For cases brought by shareholders of a company, it was crucial to draw a distinction between complaints brought by shareholders about measures affecting their rights as shareholders (where they could be considered victims) and those about acts affecting companies, in which they held shares (where they could not be seen as victims within the meaning of Article 34). For shareholders to be able to claim to be the victims, the impugned measures or acts must have impacted their legal rights both directly and personally and gone beyond merely disturbing their interests in the company by upsetting their position in the company’s governance structure.

The measure complained of, namely the impugned Government Decision on the recovery and restructuring of Croatia Bank, had consisted of the revoking and cancellation of all shares held by the bank’s shareholders, including those belonging to the applicant company. The applicant company thus had undeniably lost its property as a result of that Decision.
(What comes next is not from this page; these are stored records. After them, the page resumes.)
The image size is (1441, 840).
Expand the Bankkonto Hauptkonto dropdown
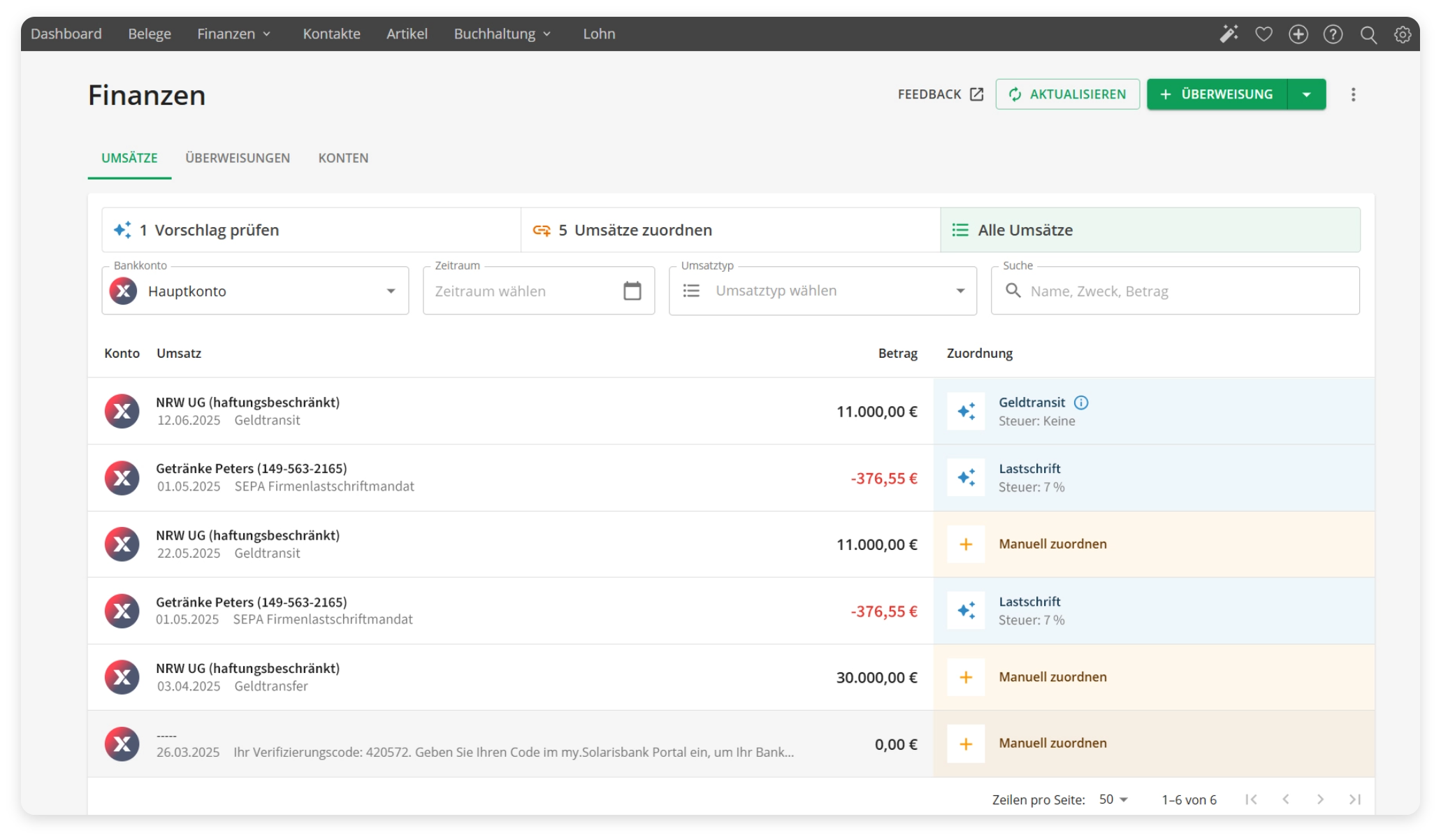(x=391, y=291)
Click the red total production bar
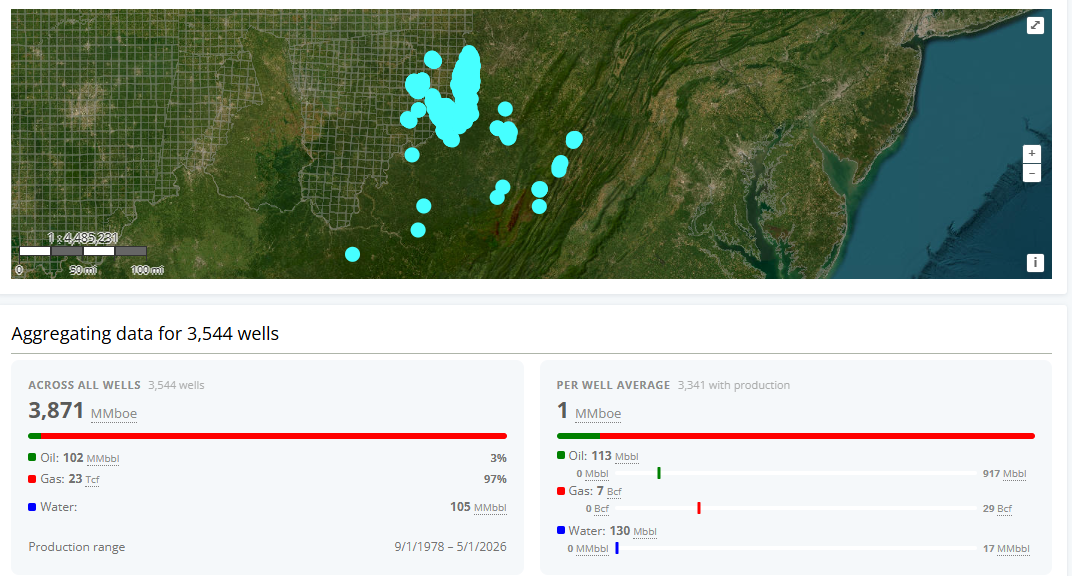The width and height of the screenshot is (1072, 576). pyautogui.click(x=273, y=436)
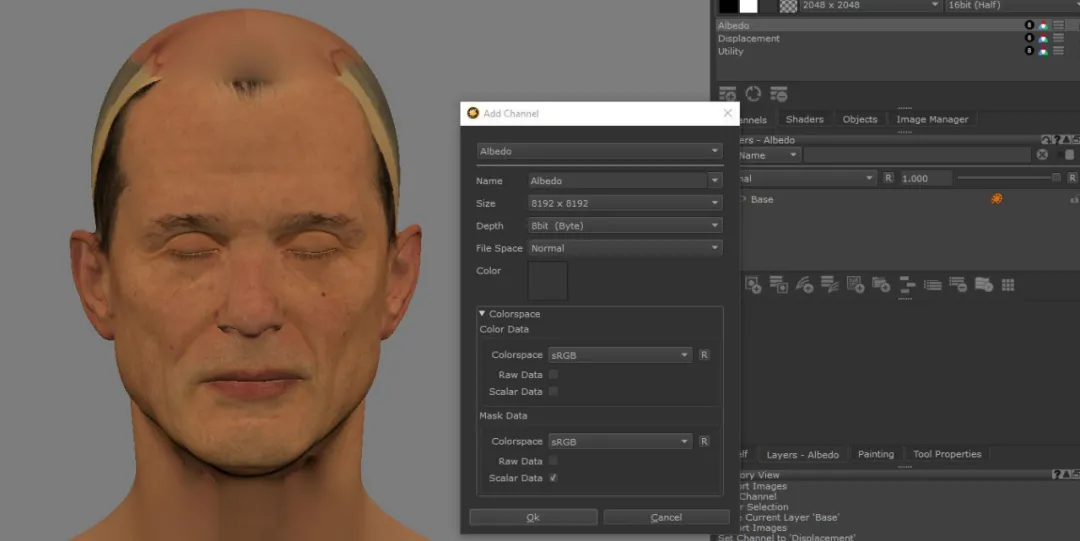Click the R reset button beside Mask Data colorspace
The image size is (1080, 541).
coord(704,441)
Accordingly, the applicant company’s rights protected by Article 1 of Protocol No. 1 had been directly affected in a manner that had gone beyond merely upsetting the applicant company’s position in the Croatia Bank’s governance structure.

The applicant company might therefore claim to be a victim of the violation complained of.

Conclusion: victim status upheld

The Court also found, by five votes to two, that there had been a violation of Article 1 of Protocol No. 1 on account of an unlawful interference with the applicant company’s right to peaceful enjoyment of possessions; and two violations of Article 6 § 1 on account of their lack of access to court and the excessive length of the proceedings.

Article 41: claim in respect of pecuniary damage dismissed.